Yine bir matinenin ertesi günü kadınlar toplanmış, seyrettikleri filmi anlatıyor; " Yazık Nuri Sesigüzel'e sevdiğine kavusamadan öldü." Diye hüzünle filmi anlatıp, gözyaşı döküyorlardı.
O yıllarda, dillerden düşmeyen "Karasevda" filminin," Aşığım ben Selma'ya, Yüzü benzer bir aya" şarkısı ve filmde karasevdalı, kavuşamayan iki gencin, öldükten sonra, mezarda ruhlarının buluşup göğe yükselmesi, filmi izleyenler için olay olmuştu...
Henüz çocuk olduğum, sinema hakkında bilgim olmadığı için, önceleri bu konuşmalardan bir şey anlamıyordum.

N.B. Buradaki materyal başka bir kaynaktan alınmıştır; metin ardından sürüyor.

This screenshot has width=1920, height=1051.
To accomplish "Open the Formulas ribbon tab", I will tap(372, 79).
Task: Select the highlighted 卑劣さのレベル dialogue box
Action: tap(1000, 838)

Sonradan bizim komşuların seyrettikleri her filmi gerçek gibi algılayıp, etkilendiklerini anlamıştım.
Öyle saf, duygulu bir nesildi ki onlar; öldüğüne ağlayıp, gözyaşı döktükleri bir artistin, yeni filmini heyecanla seyretmeye gidiyor olmaları ne kadar güzeldi...
Uzun kış gecelerindeki misafirlikler, komşuluklar sohbetler, hikayeler, ne kadar güzeldi...
Çocukların okula servis olmadan arkadaşlarıyla yürüyerek, gidip gelmeleri, çevreye güven duyuyor olmak, ne kadar güzeldi...
Hele o çocuk oyunları... Saklambaçtan Körebeye , kovalanbaçtan , dokuz kiremite, çelik çomaktan, beş taşa, istoptan yakartopa , topaçtan bilyeye, kaydıraktan, ip atlamaya, o çocukluk oyunları ne kadar güzeldi...
Okul önlerinde satılan; pandis, su muhallebisi, turşu suyu, pamuk şeker, külahta çiğdem, leblebi tozu, gevrek ne kadar lezzetliydi...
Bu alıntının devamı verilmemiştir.